Gastro-oesophageal reflux disease (GORD)
Gastro-oesophageal reflux is the process of reflux of digestive juices in the stomach into the oesophagus, occurring typically after eating. Almost everyone experiences this at some time. The usual symptom is heartburn, commonly occurring after a meal. However, in some individuals reflux is frequent or severe enough to cause more significant problems and can be considered a disease.
As well as heartburn, reflux can cause inflammation of the lining of the oesophagus (oesophagitis). Discomfort may be felt after eating, especially rich, acidic, spicy or fatty foods. In severe cases the lining of the oesophagus becomes ulcerated and painful and the individual may even experience difficulty in swallowing.
GORD has been associated with smoking, obesity, increased alcohol intake and the use of non-steroidal anti-inflammatory drugs. Sometimes reflux is due to a hiatus hernia which is the protrusion of a small part of the stomach above the diaphragm into the chest.
Treatment is a combination of lifestyle changes and medication. Quitting smoking, avoiding large meals and losing weight may help to relieve symptoms. Medicines range from simple antacids through to stronger drugs which reduce the production of acid in the stomach. In severe cases keyhole surgery may be performed to tighten the tissue around the oesophagus and reduce reflux.
Barrett's oesophagus
Barrett's oesophagus is a complication of long-standing oesophagitis. This condition is an alteration in the normal mucosal lining of the oesophagus and is termed a pre-malignant condition. There is an increased risk of oesophageal cancer in these individuals. Once Barrett's has been diagnosed the GP will advise regular endoscopies to detect any malignant changes. The underwriter will take a cautious approach in such cases and benefits will probably be postponed until the results of any outstanding investigations are known.
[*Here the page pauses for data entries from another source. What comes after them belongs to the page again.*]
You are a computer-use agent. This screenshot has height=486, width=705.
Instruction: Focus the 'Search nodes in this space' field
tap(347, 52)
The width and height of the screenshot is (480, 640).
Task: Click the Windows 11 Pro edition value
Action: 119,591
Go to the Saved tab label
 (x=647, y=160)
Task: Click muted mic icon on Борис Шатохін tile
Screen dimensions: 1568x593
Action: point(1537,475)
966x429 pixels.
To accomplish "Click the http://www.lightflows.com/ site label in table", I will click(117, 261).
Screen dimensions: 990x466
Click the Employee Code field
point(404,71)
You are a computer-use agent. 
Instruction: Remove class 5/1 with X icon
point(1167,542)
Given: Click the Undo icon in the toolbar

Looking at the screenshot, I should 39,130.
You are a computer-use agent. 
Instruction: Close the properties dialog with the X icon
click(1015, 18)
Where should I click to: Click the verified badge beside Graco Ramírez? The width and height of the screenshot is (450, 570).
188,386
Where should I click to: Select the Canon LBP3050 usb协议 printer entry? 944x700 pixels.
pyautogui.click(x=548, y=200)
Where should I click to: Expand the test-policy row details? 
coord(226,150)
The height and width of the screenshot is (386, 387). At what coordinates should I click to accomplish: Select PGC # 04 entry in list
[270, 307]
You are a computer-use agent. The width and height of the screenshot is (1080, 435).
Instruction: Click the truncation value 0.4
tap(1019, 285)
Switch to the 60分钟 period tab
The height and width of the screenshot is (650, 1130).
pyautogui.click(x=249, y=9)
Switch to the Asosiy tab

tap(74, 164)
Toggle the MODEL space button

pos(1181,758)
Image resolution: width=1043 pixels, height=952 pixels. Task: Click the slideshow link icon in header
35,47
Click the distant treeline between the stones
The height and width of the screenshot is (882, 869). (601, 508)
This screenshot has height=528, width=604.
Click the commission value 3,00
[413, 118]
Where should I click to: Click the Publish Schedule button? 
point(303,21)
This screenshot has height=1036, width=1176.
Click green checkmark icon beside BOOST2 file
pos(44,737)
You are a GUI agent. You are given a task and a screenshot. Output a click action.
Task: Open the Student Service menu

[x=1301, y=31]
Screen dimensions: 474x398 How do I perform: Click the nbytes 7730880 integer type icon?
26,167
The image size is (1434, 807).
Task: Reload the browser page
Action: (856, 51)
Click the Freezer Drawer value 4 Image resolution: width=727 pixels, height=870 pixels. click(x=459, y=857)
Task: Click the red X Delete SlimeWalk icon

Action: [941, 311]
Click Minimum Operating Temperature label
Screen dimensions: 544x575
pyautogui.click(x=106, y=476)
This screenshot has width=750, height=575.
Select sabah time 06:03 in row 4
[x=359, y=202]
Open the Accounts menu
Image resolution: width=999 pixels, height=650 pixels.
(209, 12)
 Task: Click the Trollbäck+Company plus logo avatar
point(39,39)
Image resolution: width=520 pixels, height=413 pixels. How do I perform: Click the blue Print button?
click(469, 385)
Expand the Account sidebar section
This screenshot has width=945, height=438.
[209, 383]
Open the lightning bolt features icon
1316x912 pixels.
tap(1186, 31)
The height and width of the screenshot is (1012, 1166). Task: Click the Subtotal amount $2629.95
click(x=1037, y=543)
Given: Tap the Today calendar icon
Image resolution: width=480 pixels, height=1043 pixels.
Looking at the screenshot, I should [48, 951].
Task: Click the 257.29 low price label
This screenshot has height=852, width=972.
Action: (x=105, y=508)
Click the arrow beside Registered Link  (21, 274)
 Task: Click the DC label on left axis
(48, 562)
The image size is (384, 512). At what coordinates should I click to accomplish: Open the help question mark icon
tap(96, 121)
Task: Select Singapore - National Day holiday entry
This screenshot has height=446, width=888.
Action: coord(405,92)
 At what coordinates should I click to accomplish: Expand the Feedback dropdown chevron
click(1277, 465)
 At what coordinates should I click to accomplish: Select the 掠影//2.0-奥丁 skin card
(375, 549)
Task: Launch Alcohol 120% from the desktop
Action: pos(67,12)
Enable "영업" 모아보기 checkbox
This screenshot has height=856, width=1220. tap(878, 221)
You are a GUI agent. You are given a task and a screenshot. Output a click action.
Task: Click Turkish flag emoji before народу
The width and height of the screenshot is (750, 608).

In cases of confirmed Barrett's, terms may be available with a small rating of +50% extra mortality on life and an exclusion for gastric or oesophageal cancer on critical illness.
Peptic ulcers
Peptic ulcer is the name used to describe an ulcer occurring anywhere in the alimentary tract. The most common are duodenal and gastric ulcers. In Britain about one in 10 men and one in 15 women suffer from an ulcer at some time in their lives, but in most people they heal up with treatment.
The main causes of peptic ulceration are helicobacter pylori infection and non-steroidal anti-inflammatory drugs such as aspirin. Smoking and heavy alcohol intake have also been implicated. Symptoms include dyspepsia and a burning abdominal pain.
Diagnosis is made most commonly by endoscopy, which also allows a biopsy of the ulcer to be taken to exclude malignancy.
About one-third of duodenal ulcers heal by themselves within a month. Treatment involves a combination of drugs such as antibiotics (known as triple therapy) to eradicate the helicobacter pylori infection. Drugs which reduce stomach acid by inhibiting the cells which produce gastric acid are also used. Dietary advice is to avoid foods which cause indigestion.
Occasionally, emergency surgery may be required if an ulcer causes complications, such as bleeding or perforation of the wall of the stomach or duodenum.
Applicants with a history of a peptic ulcer can usually expect standard rates. However, in severe cases where there is a history of perforation or bleeding a small loading of +50% may be applied.
Some facts and figures
• Approximately one cancer case in seven and one cancer death in nine is due to colorectal cancer.
• Over 5% of men and women in England aged 45-64 report long-standing illness due to digestive problems.
• A report by the Chartered Institute of Personnel Development shows digestive problems are one of the main reasons for sickness accounting for 20 million sick days per year.